There’s a slew of hurdles any politician faces in attempting a massive ship build-up. For one, there’s the obvious question of funding and affordability (the Navy’s new USS Ford was 20 percent over budget, for example). The US doesn’t have enough skilled shipyard workers for the ramp up: laborers would have to be hired and trained for the initiative, CBNC reported in May. And ship construction is just one factor in expanding the Navy.
Plus, the billions needed to build new ships don’t account for the additional costs of populating them with conventional aircraft, unmanned aerial vehicles and weapons.
US Navy Secretary nominee Richard Spencer said that the 355 ship goal is a "good number for people to focus on," but added that "what we also want to get our head around is, can we have a capacity number but have a capability that’s even greater than that, so have the capability of a 355 [ship force] that might be a 300-ship Navy."
One way to bolster capability without more ships would be to capitalize on unmanned technologies.
The US Navy had forecasted that it will need 355 ships, according to a Congressional Research Service analysis. "The 355-ship goal, however, reflects the national security strategy and national military strategy that were in place in 2016 (i.e., the Obama Administration’s national security strategy and national military strategy)," CRS noted.

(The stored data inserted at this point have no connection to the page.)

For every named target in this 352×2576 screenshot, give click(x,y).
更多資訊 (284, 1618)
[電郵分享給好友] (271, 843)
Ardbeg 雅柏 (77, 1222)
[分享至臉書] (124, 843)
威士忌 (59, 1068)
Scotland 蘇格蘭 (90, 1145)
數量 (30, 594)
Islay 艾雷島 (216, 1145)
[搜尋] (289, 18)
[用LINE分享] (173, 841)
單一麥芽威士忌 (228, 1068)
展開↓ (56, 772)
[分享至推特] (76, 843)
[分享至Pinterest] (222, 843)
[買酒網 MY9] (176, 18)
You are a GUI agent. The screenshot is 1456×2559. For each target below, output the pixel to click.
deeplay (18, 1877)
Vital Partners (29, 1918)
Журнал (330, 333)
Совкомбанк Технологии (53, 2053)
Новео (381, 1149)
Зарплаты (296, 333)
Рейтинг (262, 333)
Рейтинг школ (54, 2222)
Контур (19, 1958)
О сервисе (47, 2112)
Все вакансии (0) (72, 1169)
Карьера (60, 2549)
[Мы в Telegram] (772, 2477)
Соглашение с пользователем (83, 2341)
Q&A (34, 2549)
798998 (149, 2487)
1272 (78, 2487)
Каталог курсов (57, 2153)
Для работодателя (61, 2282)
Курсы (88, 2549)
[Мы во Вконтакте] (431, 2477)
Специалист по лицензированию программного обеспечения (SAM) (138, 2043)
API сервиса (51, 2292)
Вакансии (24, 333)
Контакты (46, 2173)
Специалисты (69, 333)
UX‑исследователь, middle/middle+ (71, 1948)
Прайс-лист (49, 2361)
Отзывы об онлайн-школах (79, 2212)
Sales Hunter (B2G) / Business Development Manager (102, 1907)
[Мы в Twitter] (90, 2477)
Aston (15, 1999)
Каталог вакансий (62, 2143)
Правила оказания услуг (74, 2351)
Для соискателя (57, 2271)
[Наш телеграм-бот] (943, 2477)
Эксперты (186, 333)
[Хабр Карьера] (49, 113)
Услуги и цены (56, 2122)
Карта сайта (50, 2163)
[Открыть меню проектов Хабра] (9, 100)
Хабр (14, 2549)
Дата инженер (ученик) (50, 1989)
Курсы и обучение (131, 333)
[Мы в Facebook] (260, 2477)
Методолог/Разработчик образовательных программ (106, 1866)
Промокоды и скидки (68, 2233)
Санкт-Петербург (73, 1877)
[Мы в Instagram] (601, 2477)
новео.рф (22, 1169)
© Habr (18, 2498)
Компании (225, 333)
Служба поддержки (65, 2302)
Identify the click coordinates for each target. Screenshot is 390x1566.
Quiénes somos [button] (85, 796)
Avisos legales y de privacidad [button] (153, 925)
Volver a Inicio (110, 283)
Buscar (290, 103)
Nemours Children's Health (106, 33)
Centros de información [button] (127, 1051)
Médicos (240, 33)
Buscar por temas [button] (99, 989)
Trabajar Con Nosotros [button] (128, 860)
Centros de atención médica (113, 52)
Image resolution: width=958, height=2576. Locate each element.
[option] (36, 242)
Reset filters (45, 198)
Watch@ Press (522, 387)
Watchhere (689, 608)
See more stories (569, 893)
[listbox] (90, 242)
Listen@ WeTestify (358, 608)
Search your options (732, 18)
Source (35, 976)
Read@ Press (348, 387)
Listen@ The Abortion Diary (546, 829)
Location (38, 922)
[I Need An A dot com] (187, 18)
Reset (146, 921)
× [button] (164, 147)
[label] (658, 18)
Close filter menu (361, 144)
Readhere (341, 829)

The 355 mark is up from the 2012 force structure assessment’s conclusion that found 308 ships would be adequate.
Of course, if the goal is accomplished, Trump will take credit in the same way he did when F-35 costs came down in January, a drop budget hawks had been expecting for months.
Spencer was promptly ridiculed for his "soft" stance. "He has too much of the Washington disease of being soft — 'Well, 350 may be a good number, and we’re going to do all this other stuff, these complementary pieces,'" seapower subcommittee chairman Rep. Republican Rob Wittman of Virginia told Defense News.
"I think being ambivalent about 355 ships is not where the SecNav needs to be," Wittman stressed.